Cette rencontre constitue une étape préparatoire à une conférence africaine plus large, en présentiel, qui pourrait se tenir avant la fin de l’année dans un pays encore à déterminer. (…) 

La guerre génocidaire sioniste se poursuit à Gaza depuis deux ans et demi, transformant ce territoire en ghetto de la mort, tout en s’étendant à la Cisjordanie dans le cadre d’un plan expansionniste ethnique visant à démembrer la région. Le Liban est lui aussi ravagé par des bombardements ininterrompus depuis deux ans et demi.

(…) L’armée américaine a également bombardé le Nigeria sous prétexte de lutte contre le terrorisme, visant en réalité les terres rares du pays. Trump s’est par ailleurs emparé des terres rares du Congo démocratique, sous couvert d’une médiation présentée comme un accord de paix avec le Rwanda, qui agresse militairement le Congo à travers le M23. Partout, c’est la même logique : la mainmise et le vol des richesses minières.
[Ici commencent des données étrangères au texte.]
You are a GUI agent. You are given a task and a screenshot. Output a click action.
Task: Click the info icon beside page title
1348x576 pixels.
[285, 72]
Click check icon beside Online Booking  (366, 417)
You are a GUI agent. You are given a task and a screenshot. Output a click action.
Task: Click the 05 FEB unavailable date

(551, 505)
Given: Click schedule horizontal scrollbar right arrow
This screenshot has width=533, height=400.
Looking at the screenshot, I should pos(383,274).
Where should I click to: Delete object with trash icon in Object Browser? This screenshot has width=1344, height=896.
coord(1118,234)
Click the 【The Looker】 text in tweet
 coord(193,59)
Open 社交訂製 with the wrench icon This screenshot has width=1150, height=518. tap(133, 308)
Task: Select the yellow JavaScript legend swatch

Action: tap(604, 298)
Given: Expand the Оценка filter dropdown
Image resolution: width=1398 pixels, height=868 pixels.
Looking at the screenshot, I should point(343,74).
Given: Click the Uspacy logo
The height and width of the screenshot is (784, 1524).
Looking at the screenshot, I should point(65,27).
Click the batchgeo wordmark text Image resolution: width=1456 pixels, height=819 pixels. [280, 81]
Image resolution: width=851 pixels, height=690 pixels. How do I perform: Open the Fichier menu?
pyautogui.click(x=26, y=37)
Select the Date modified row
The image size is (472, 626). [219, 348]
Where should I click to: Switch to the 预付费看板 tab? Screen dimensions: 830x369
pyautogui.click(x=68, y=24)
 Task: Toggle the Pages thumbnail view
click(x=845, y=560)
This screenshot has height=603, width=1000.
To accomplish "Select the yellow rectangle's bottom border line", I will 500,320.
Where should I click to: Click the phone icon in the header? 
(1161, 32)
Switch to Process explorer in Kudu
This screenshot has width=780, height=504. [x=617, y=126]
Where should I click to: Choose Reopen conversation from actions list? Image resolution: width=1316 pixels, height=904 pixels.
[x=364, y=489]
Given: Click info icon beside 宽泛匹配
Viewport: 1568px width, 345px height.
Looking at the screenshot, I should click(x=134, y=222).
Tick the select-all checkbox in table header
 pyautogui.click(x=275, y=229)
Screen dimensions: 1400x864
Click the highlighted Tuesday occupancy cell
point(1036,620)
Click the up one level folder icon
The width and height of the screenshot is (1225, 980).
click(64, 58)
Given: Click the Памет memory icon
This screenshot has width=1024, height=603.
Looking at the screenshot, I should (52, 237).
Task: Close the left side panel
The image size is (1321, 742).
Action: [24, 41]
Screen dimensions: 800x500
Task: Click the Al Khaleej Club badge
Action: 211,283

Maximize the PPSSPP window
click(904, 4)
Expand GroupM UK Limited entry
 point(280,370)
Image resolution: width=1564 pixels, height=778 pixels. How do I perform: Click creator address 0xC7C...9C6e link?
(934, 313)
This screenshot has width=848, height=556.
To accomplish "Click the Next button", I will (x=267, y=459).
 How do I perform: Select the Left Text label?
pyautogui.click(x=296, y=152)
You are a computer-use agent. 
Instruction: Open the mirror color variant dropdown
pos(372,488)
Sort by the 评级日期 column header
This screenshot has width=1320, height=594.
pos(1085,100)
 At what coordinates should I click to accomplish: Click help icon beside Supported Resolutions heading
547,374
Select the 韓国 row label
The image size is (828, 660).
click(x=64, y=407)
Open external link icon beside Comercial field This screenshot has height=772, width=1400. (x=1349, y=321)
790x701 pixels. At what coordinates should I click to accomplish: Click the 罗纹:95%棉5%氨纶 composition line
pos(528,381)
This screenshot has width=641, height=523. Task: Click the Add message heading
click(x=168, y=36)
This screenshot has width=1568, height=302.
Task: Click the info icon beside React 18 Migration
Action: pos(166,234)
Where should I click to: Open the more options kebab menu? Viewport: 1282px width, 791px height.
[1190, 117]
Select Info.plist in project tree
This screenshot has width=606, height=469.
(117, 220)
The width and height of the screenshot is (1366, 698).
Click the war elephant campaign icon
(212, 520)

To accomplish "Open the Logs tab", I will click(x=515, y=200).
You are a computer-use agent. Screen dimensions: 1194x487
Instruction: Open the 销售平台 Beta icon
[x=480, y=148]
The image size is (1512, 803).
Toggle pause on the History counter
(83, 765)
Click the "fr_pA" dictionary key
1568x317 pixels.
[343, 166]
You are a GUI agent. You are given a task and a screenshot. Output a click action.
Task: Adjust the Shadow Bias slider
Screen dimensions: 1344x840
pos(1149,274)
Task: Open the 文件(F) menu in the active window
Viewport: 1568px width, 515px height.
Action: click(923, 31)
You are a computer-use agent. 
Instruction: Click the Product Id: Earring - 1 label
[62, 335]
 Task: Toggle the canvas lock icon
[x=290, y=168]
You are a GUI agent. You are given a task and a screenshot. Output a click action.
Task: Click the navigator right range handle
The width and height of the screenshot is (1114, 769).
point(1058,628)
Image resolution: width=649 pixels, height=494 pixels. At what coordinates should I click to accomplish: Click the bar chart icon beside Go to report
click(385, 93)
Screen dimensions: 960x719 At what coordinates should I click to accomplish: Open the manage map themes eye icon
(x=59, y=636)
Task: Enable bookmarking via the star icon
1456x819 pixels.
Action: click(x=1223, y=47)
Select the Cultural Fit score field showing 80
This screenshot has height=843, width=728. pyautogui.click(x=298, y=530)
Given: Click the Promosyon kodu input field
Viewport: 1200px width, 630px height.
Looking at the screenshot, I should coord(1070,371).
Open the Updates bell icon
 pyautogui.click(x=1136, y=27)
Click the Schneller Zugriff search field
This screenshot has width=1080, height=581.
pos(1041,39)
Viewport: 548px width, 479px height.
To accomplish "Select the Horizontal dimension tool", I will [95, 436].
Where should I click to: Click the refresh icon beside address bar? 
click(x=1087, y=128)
Le 28 février dernier, un nouveau cap a été franchi avec le déclenchement de la guerre américano-sioniste contre l’Iran, entraînant l’ensemble du Moyen-Orient dans une spirale infernale dont les répercussions se font sentir sur toute la planète (…) .

Notre conférence a donc pour objectif central la défense de l’intégrité des nations et des peuples africains, ainsi que de leurs richesses naturelles, directement convoitées par l’impérialisme. Il s’agit de mobiliser contre la guerre militaire, économique et sociale, en plaçant au centre la responsabilité des classes ouvrières et de leurs organisations – ce qui pose fondamentalement la question de la rupture avec l’impérialisme.

Cette rupture est déjà à l’ordre du jour sur notre continent, notamment dans les pays du Sahel. Au Burkina Faso, au Mali et au Niger, les bases militaires étrangères et les intérêts impérialistes ont été chassés par les peuples, le Niger représentant la pointe la plus avancée de cette dynamique de recouvrement de la souveraineté nationale. (…)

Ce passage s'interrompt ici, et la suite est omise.